My first true hunting pack was an Army issue Alice pack. This was the military version of a fanny pack. It was way better than filling my pockets full of junk. The shoulder harness distributed the weight and keep my upper body free to shoot and climb. Later I splurged and got a Cabela’s fleece pack that would open big enough to carry a quarter of an elk. This shoulder harness system was camo and had a huge zipper on it. A band of spring metal kept the top open when unzipped. This old pack hauled a ton of gear and meat.

Zippers and Velcro are the death of most packs. Good luck finding a repair place. You usually need to just get a new pack. My Son gave me a cool pack the turns into a chair. It is perfect for dove hunting and short jaunts. I prefer packs that are low on my back and not high on the shoulders. Full back packs make carrying a bow, rifle, or calls harder. You can shove weapons into the pack but that means the pack must come off to get the weapon ready.

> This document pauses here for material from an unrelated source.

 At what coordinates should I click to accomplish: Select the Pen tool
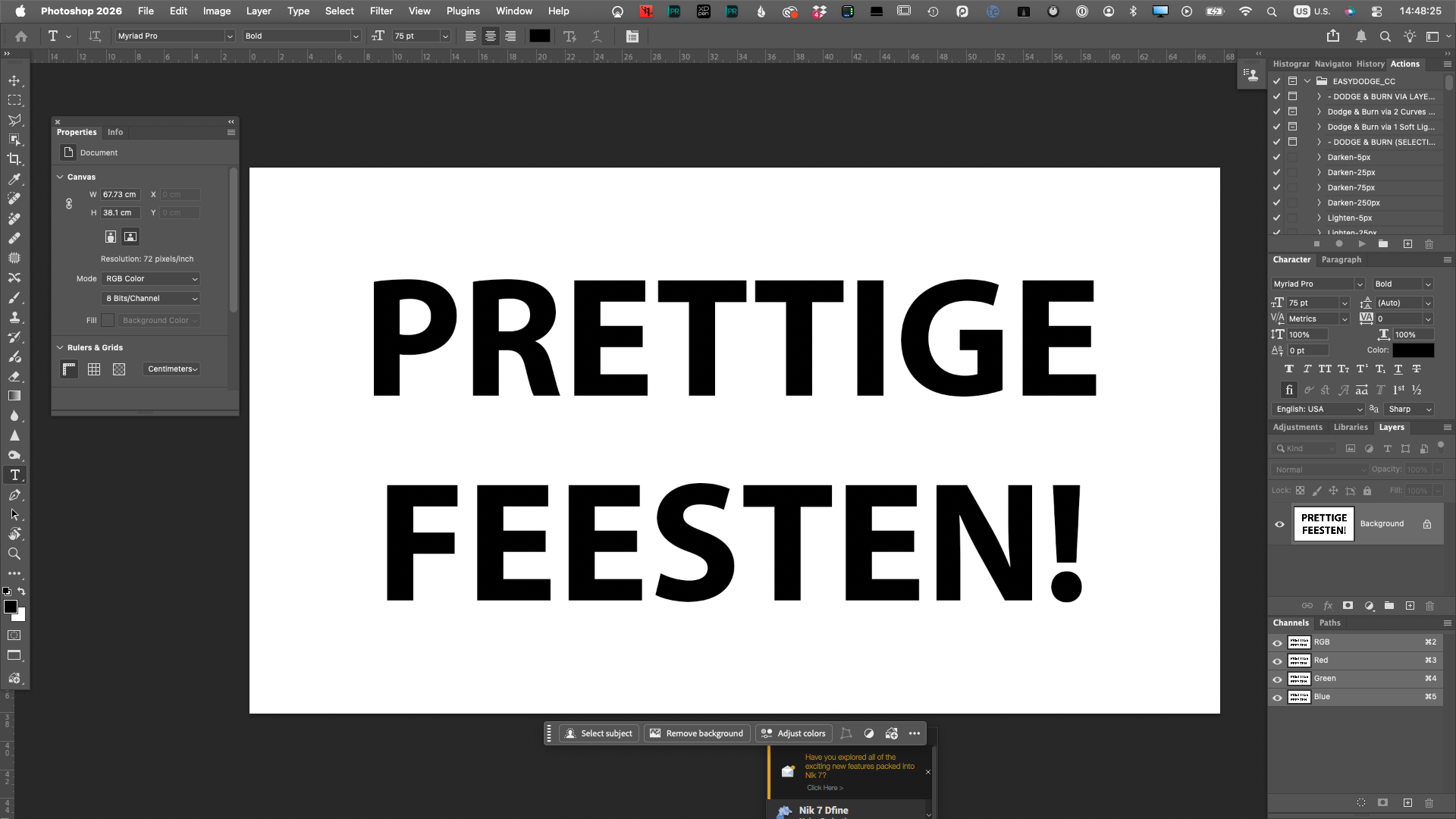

Bino harnesses also become a need that get confused in full pack straps and harnesses. Overlapping layers of straps get crazy. The young guys that I have seen afield carry full packs. They bring everything but the frying pan. Usually there is no place to pack out meat, but they could spend a comfortable night afield and not starve for a week. Bladder systems with sucking hoses hydrate them as well. All these features increase the weight and limits your hunt.

Everyone has a different need when afield. The outdoor gear market is full of great pack choices. Decide what type of pack you need, and then look for sales. Try them on if you can. My suggestion is to go as compact as you can, with room to pack out a quarter of a critter.

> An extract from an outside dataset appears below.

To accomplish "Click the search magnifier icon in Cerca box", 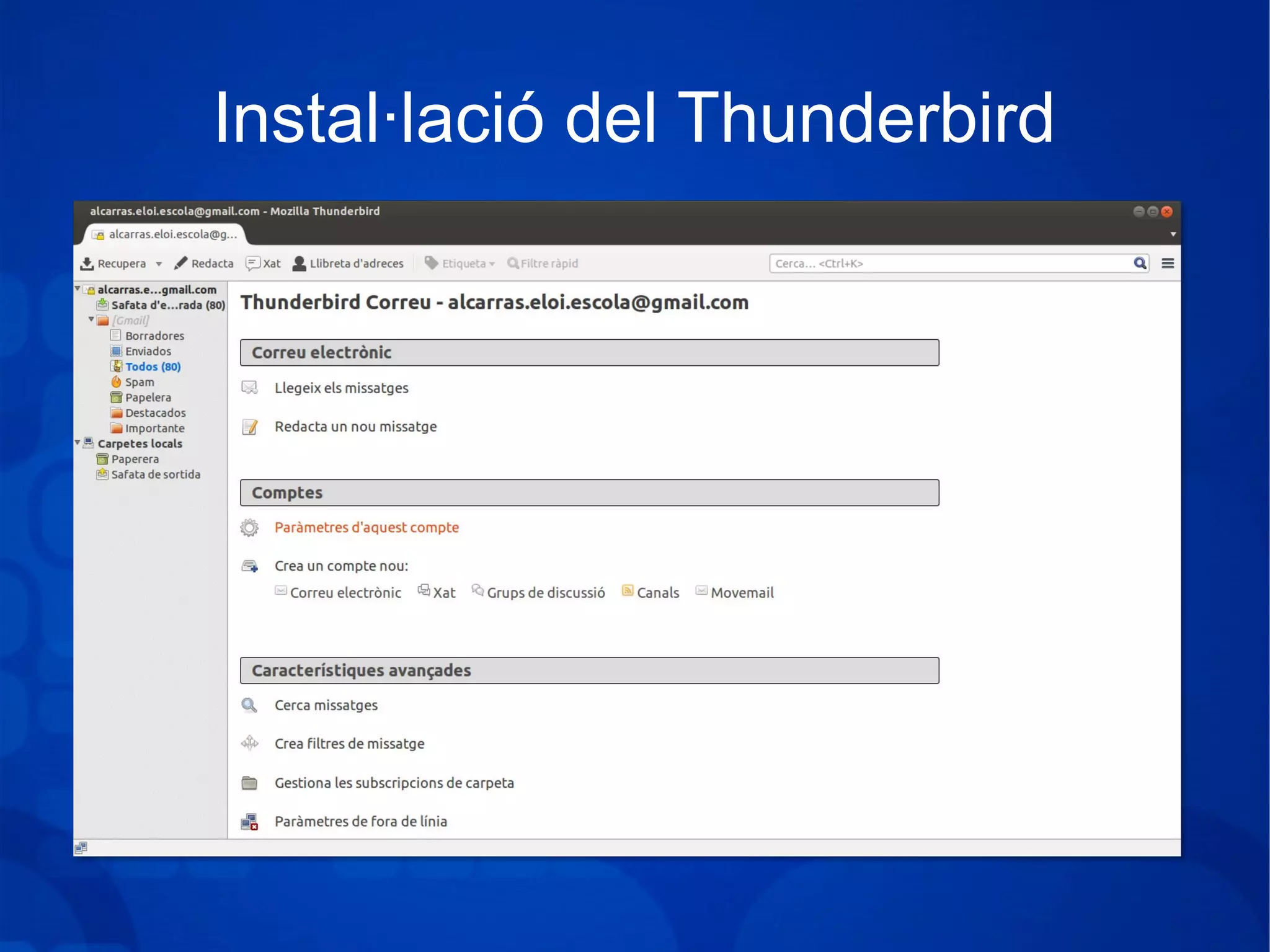I will (x=1140, y=263).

Organization is huge. You need to know where extra ammo, calls, lights, knives, candy bars, and water is located. You need a small first aid kit. Handwarmers add comfort. A compass or GPS is critical. If you can’t find it, or forget you have it, what’s the point in packing it?

Pick a pack that fits your needs. If you only walk a few hundred yards to a tree stand, you don’t need a mega pack. If you hunt off a horse or wheeler, you will be strapping the pack to the luggage rack. If you are hiking in 15 miles to a secret honey hole, wear the biggest and most comfortable pack you can find. Maybe a wheeled cart or sled is also in order, so you can transport the critter out.